Cotton futures fell to their lowest in two-and-a-half years, sapped by a warning over the potential for China selling down some of its bumper stocks, besides broader market liquidation.
New York cotton for July dropped to 66.10 cents a pound in early deals, the lowest since November 2009, before staging a recovery later in the day.
The early decline came on a further day of liquidation in financial markets, sapped by concerns for the trio of Chinese, European and US economies.
"The outlook for global fibre demand continues to deteriorate, and prices are following suit," Luke Mathews at Commonwealth Bank of Australia said, flagging the significance for an industrial, rather than food, commodity of "ongoing liquidation across global financial markets".

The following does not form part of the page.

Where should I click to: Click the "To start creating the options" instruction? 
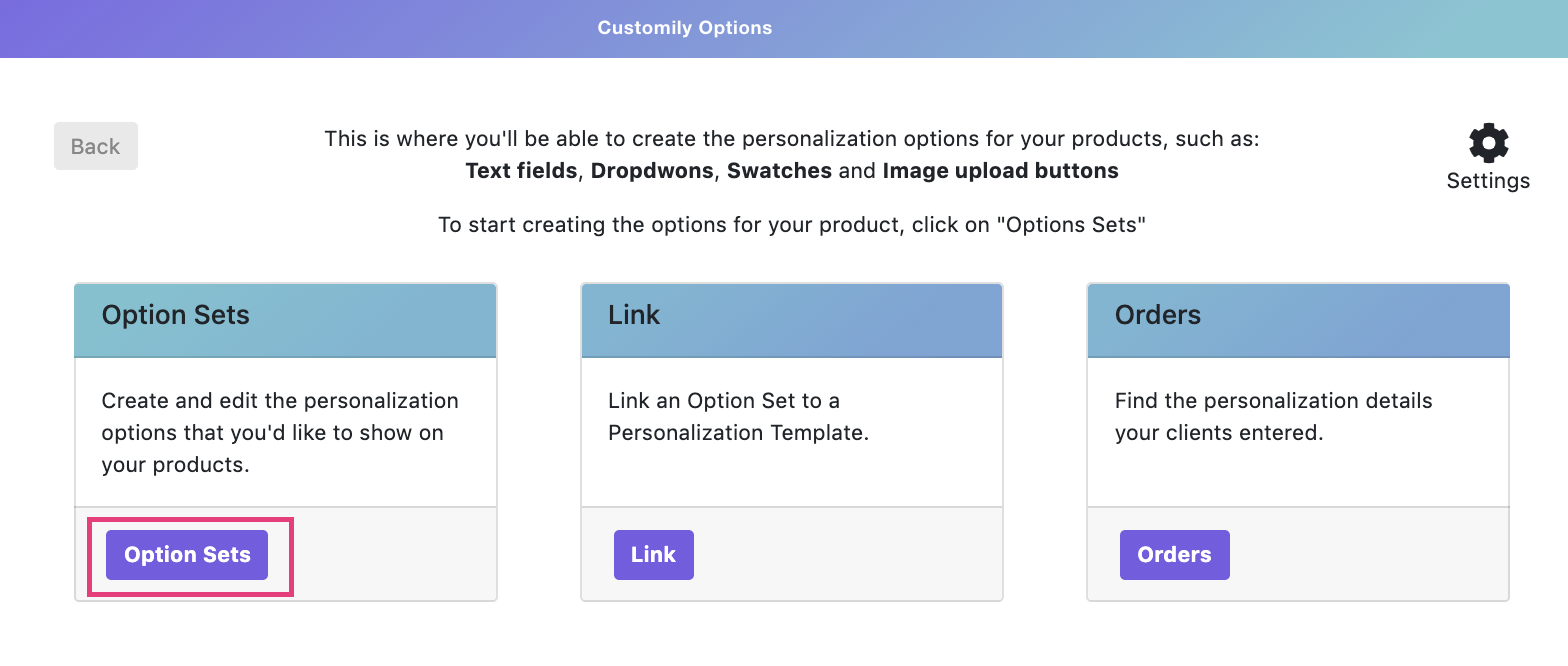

In China, the top cotton producer, consumer and importer, the benchmark January lot fell down the exchange limit of 4.0% on the Zhengzhou exchange.
Bumper supplies
The drop also followed a further loosening by the International Cotton Advisory Committee, an influential intergovernmental group, of its forecast for world cotton supplies in 2012-13.
World stocks will close 2012-13 at a record 14.46m bales, 170,000 bales higher than previously forecast, the ICAC said, cutting its estimate for world consumption.
"By the end of July 2013, global cotton stocks would represent 61% of global consumption, the highest stocks-to-use ratio reached since 1998-99," the committee said.
The stocks-to-use ratio, in signalling the availability of supplies of a commodity and so the extent of competition for supplies, is a key pricing metric, although the group also flagged the influence of economic fears, and the "arrival of rains in Texas", the top US producing state, in weakening prices.
China sell-down?
However, the committee also gave weight to recent market rumours that China, responsible for 75% of the 4.0m-tonne rise in world stocks in the current, 2011-12 season, which closes next month, may sell part of its inventory.
The sell-off would clear way for 2012-crop cotton, for which the government has offered a slightly higher minimum support price, and is "expected to buy part of the crop".
"A portion of the national reserve might be auctioned before the arrival of the new crop, to rotate stocks," the ICAC said.
Even so, Chinese inventories may rise further overall in 2012-13, with longer-term pricing implications.
"Price volatility may increase due to the uncertainty related to the Chinese national reserve."
'Risks being ignored'
Monday itself demonstrated significant price volatility, with New York's July contract recovering from its early low to end at 68.53 cents a pound, down 0.1% on the day, if still a 27-month closing low.
Commerzbank said that, despite the ICAC's comments, it was "sticking with our assessment that… risks which could spark price rises are currently being ignored.
"The aforementioned risks concern acreage being cut further and demand rising on the back of low prices."